Como pasa con muchos otros cordobeses que tienen la suerte de contar con ciertos privilegios en la vida, la llegada de la feria me empuja también a mí hacia otros lugares más tranquilos. Y desde la apabullante tranquilidad de La Pedriza, en la Sierra de Guadarrama, con una IPA en la mano izquierda, y mis gafas de sol en la derecha, contemplo Madrid, con todas sus turbulencias políticas, como cabeza dolorida de nuestra muy querida y no menos maltratada Piel de Toro; y también intuyo allá a lo lejos, Córdoba, ya no tan sola por obra y gracia de la Alta Velocidad Española. Absorto en esta silenciosa, pero fértil, tranquilidad, acaban por escapárseme algunas reflexiones sobre la vida, la memoria y el futuro:

Los seres vivos fundamentan su estrategia vital en ciertas expectativas creadas tras el conocimiento de la estructura de su entorno y de la ordenación en el tiempo de los sucesos que tienen lugar en él. La memoria es, por lo tanto, imprescindible para la vida. Ese mismo tipo de expectativas son las que sostienen las sociedades humanas (la sociedad cordobesa, sin ir más lejos). Cada mañana, al abrir los ojos, esperamos que la luz se encienda con solo pulsar un interruptor. Confiamos en que nuestro coche se ponga en marcha con un simple giro de la llave de arranque. O nos acercamos impacientes a la barra del bar con la idea de encontrar un ejemplar del CÓRDOBA todavía calentito junto a una tostada y un café. Nada de esto sería posible sin la memoria o, lo que es lo mismo, sin la cultura, que no es más que la memoria colectiva de una sociedad.

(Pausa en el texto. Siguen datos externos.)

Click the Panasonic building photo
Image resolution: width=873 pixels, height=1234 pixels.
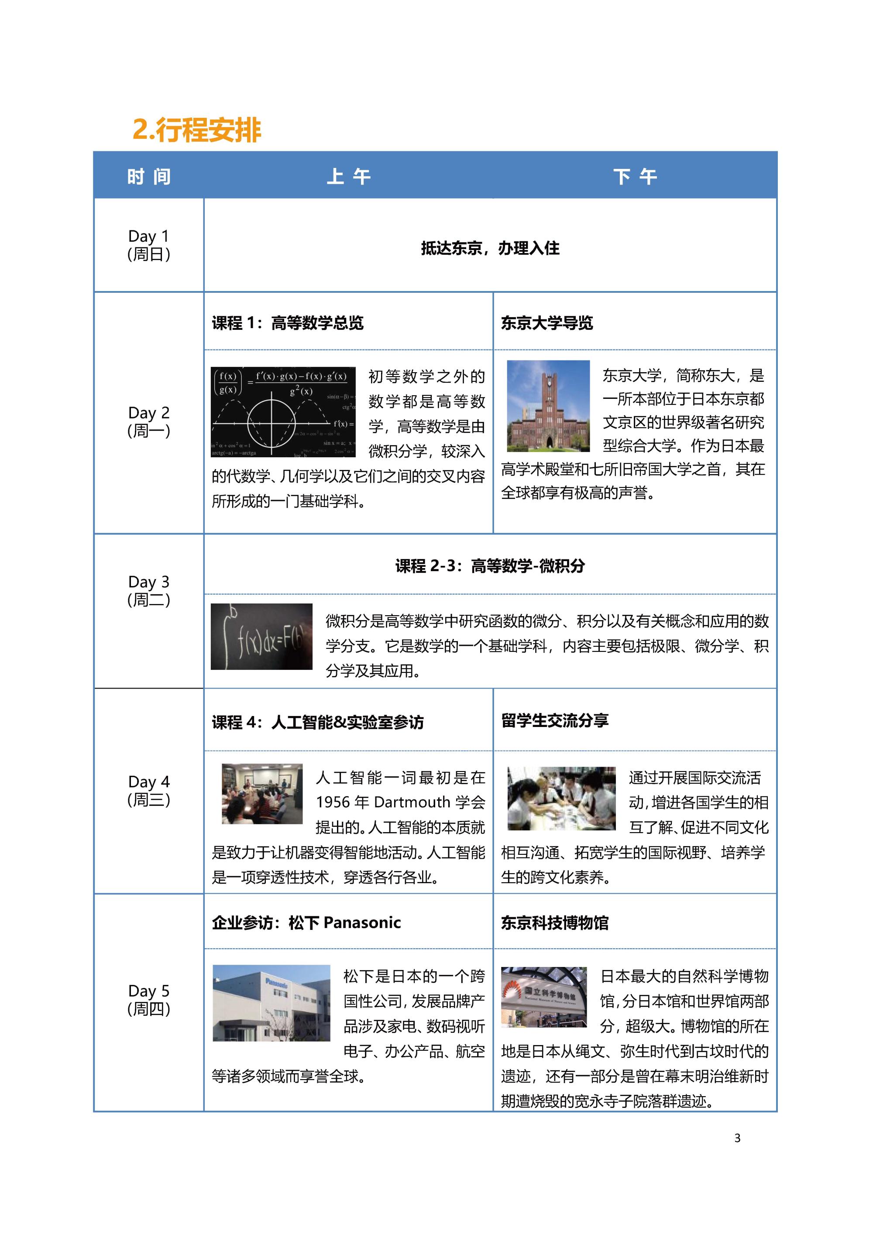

Por otra parte, la vida (contemplada como un complejo proceso) jamás habría llegado a generar la diversidad ni el grado de sofisticación que es posible descubrir en ella, sin ese algo de precariedad en sus mecanismos de autoperpetuación y sin la garantía de una muerte facilitada para los organismos envejecidos y obsoletos. Las civilizaciones humanas son un fenómeno de organización relativamente reciente en la historia natural. Tal vez sea ese el motivo por el que resulte difícil reconocer en las civilizaciones esos mismos mecanismos que les garantizarían una vida sostenida: cierta precariedad de la memoria histórica y una muerte facilitada para las culturas trasnochadas.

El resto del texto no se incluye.